- Text passage
========================================

With just four weeks remaining until UFC 146, brash Brit Dan Hardy couldn’t be more eager to step inside the octagon and trade blows with Duane “Bang” Ludwig. British publication “The Mirror” reveals the physical and psychological torment Hardy has had to endure in an effort to re-establish himself as a welterweight contender.

It’s been another busy week in training camp. We’re at the end of week eight with three weeks of training and fight week left to go.

I’ve started cutting out my carbohydrates in the evening now. My plan is to drop two pounds a week for the next three weeks and then fight week will be a little easier.

Calories in the final week are usually pretty tight, followed by the weight cut on Friday morning to sweat out the last few pounds before weigh ins.

My sparring sessions have been better each week and all of my other sessions are now focused on the game plan – lots of sessions with each of my coaches, drilling techniques and applying them on my training partners in live situations.

Then we review video of the sessions to see what else needs correcting. The fine-tuning phase where everything starts to come together.

These last few weeks are the most difficult psychologically. With the fight getting near I tend to get a little restless, anxious to get in there, trade some punches and put my new skills to the test.

By this point I feel ready to fight and now it’s a waiting game. Pacing myself for a couple of weeks and trying not to over train. This is where the occasional distraction is welcome.
Usually during training camp I am in Nottingham so to relax I spend time with family and watch the Nottingham Panthers play ice hockey.

========================================

- Things to do
(1) According to the Dan Hardy passage, how much weight does Hardy plan to drop each week?
(2) Repeat the stretch of the Dan Hardy passage from "With just four" through "a welterweight contender.".

- Source material

========================================

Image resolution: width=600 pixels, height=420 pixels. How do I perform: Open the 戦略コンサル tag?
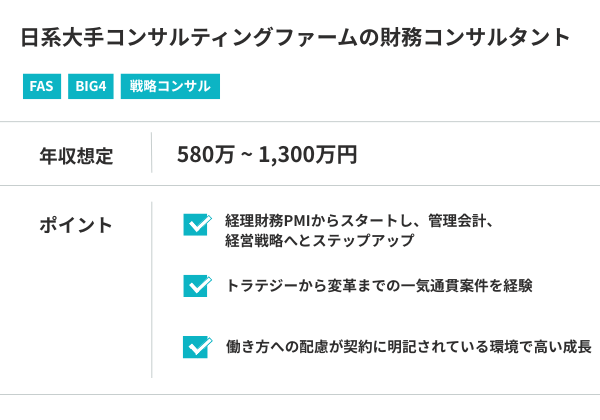pos(169,86)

========================================

- Answers by task
(1) Two pounds a week, for the next three weeks.

(2)
With just four weeks remaining until UFC 146, brash Brit Dan Hardy couldn’t be more eager to step inside the octagon and trade blows with Duane “Bang” Ludwig. British publication “The Mirror” reveals the physical and psychological torment Hardy has had to endure in an effort to re-establish himself as a welterweight contender.